== Source data ==

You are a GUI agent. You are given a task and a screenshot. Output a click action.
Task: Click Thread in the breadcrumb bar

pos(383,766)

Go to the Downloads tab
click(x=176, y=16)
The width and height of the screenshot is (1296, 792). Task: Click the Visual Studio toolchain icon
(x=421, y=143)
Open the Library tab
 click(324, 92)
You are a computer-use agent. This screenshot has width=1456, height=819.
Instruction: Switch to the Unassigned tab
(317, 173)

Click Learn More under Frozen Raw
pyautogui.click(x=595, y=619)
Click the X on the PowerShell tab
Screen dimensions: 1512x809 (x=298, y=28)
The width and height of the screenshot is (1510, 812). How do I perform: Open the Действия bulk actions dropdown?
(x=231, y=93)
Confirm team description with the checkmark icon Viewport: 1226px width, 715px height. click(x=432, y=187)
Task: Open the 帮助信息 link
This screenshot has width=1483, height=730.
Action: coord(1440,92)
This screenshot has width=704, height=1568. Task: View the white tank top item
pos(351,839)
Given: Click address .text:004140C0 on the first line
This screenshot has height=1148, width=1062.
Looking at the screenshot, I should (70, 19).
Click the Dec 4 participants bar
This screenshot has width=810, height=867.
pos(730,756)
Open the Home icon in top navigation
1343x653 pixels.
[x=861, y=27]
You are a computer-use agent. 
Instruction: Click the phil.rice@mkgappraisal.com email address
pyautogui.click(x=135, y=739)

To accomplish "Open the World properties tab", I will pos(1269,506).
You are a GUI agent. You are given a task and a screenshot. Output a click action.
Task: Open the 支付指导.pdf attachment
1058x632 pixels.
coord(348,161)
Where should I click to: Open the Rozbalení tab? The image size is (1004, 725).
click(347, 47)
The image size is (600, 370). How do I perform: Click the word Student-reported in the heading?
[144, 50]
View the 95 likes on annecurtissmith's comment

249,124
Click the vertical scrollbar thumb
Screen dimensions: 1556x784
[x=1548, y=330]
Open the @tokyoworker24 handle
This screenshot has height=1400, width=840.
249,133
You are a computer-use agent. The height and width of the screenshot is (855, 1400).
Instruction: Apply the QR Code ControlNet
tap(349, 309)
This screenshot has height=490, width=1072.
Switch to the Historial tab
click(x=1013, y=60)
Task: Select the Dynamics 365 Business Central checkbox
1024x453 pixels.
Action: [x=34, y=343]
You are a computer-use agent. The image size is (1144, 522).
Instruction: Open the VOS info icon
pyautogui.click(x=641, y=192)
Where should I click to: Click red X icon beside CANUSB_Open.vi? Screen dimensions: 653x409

== Problem statement ==
Rewrite the lines above with every "tab" changed to "pane" and nothing else altered.

== Written reply ==
You are a GUI agent. You are given a task and a screenshot. Output a click action.
Task: Click Thread in the breadcrumb bar

pos(383,766)

Go to the Downloads pane
click(x=176, y=16)
The width and height of the screenshot is (1296, 792). Task: Click the Visual Studio toolchain icon
(x=421, y=143)
Open the Library pane
 click(324, 92)
You are a computer-use agent. This screenshot has width=1456, height=819.
Instruction: Switch to the Unassigned pane
(317, 173)

Click Learn More under Frozen Raw
pyautogui.click(x=595, y=619)
Click the X on the PowerShell pane
Screen dimensions: 1512x809 (x=298, y=28)
The width and height of the screenshot is (1510, 812). How do I perform: Open the Действия bulk actions dropdown?
(x=231, y=93)
Confirm team description with the checkmark icon Viewport: 1226px width, 715px height. click(x=432, y=187)
Task: Open the 帮助信息 link
This screenshot has width=1483, height=730.
Action: coord(1440,92)
This screenshot has width=704, height=1568. Task: View the white tank top item
pos(351,839)
Given: Click address .text:004140C0 on the first line
This screenshot has height=1148, width=1062.
Looking at the screenshot, I should (70, 19).
Click the Dec 4 participants bar
This screenshot has width=810, height=867.
pos(730,756)
Open the Home icon in top navigation
1343x653 pixels.
[x=861, y=27]
You are a computer-use agent. 
Instruction: Click the phil.rice@mkgappraisal.com email address
pyautogui.click(x=135, y=739)

To accomplish "Open the World properties pane", I will pos(1269,506).
You are a GUI agent. You are given a task and a screenshot. Output a click action.
Task: Open the 支付指导.pdf attachment
1058x632 pixels.
coord(348,161)
Where should I click to: Open the Rozbalení pane? The image size is (1004, 725).
click(347, 47)
The image size is (600, 370). How do I perform: Click the word Student-reported in the heading?
[144, 50]
View the 95 likes on annecurtissmith's comment

249,124
Click the vertical scrollbar thumb
Screen dimensions: 1556x784
[x=1548, y=330]
Open the @tokyoworker24 handle
This screenshot has height=1400, width=840.
249,133
You are a computer-use agent. The height and width of the screenshot is (855, 1400).
Instruction: Apply the QR Code ControlNet
tap(349, 309)
This screenshot has height=490, width=1072.
Switch to the Historial pane
click(x=1013, y=60)
Task: Select the Dynamics 365 Business Central checkbox
1024x453 pixels.
Action: [x=34, y=343]
You are a computer-use agent. The image size is (1144, 522).
Instruction: Open the VOS info icon
pyautogui.click(x=641, y=192)
Where should I click to: Click red X icon beside CANUSB_Open.vi? Screen dimensions: 653x409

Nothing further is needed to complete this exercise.